Your assertion that there is no doctrinal difference between Buddhism and Advaita Vedanta is ludicrous and downright silly. Even Wikipedia clarifies this.

https://en.wikipedia.org/wiki/Adi_Shankara

From the second para:

He also explained the key difference between Hinduism and Buddhism, stating that Hinduism asserts "Ä€tman (Soul, Self) exists", while Buddhism asserts that there is "no Soul, no Self".

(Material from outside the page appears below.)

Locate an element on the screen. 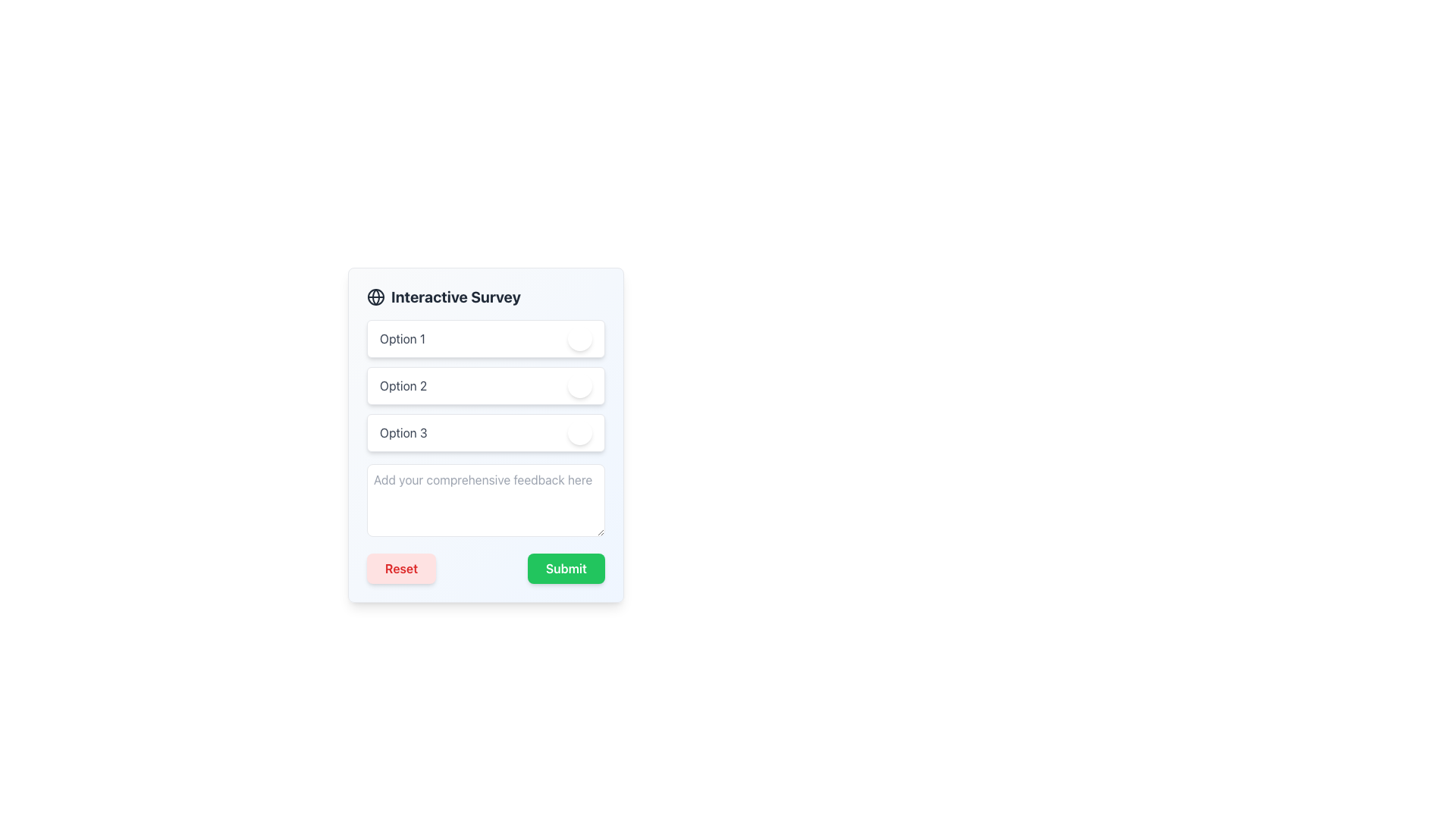  the toggle button located to the right of the 'Option 2' text in the second row of the options list for keyboard interaction is located at coordinates (579, 385).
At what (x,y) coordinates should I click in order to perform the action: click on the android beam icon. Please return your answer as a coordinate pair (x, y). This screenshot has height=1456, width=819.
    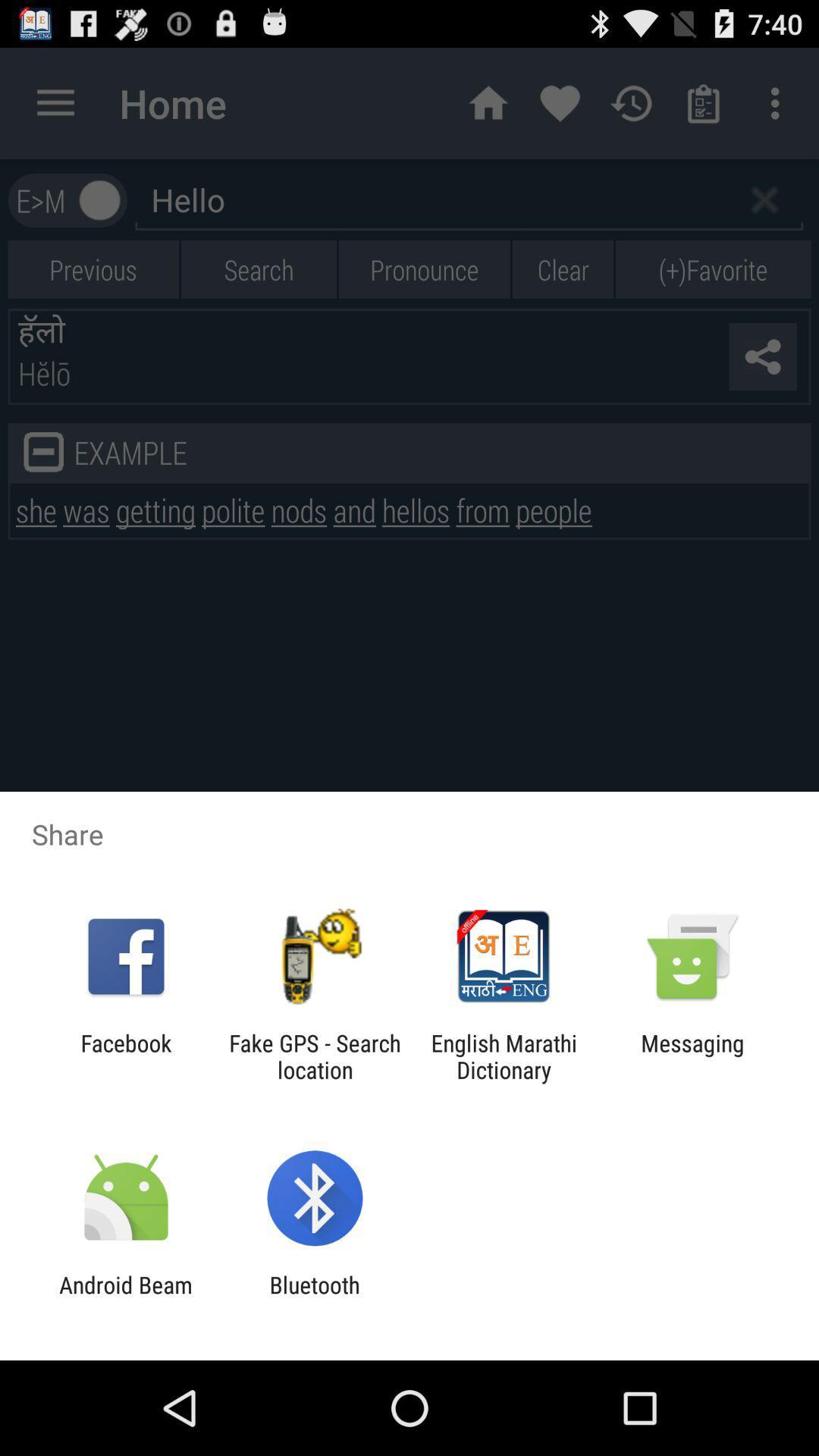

I didn't say that no doctrinal difference exists, only that Anatta is highly compatible with the truth of a Higher Atman. You only mentioned Higher Atman in your previous comment, not common, individualistic meaning of Atman.

For that matter, even Shankara's description of the Atman is entirely in the negative, stating what the Atman is not. So even while accepting the existence of the Atman, he's clearly tending towards a universalist description that, again, is quite compatible with a practical understanding of the Buddhist doctrine of not-Atman.

They are the same in the sense that both privilege jnana over karma for liberation that is all. They are different in that Advaita Vedanta gives some scope to karma (Indian) Buddhism gave none.

Buddhists themselves reduced the historical Shakyamuni to one member of a pantheon long ago. This was a clear trend in Mahayana and Vajrayana before Allauddin Khilji came and settled the issue once and for all.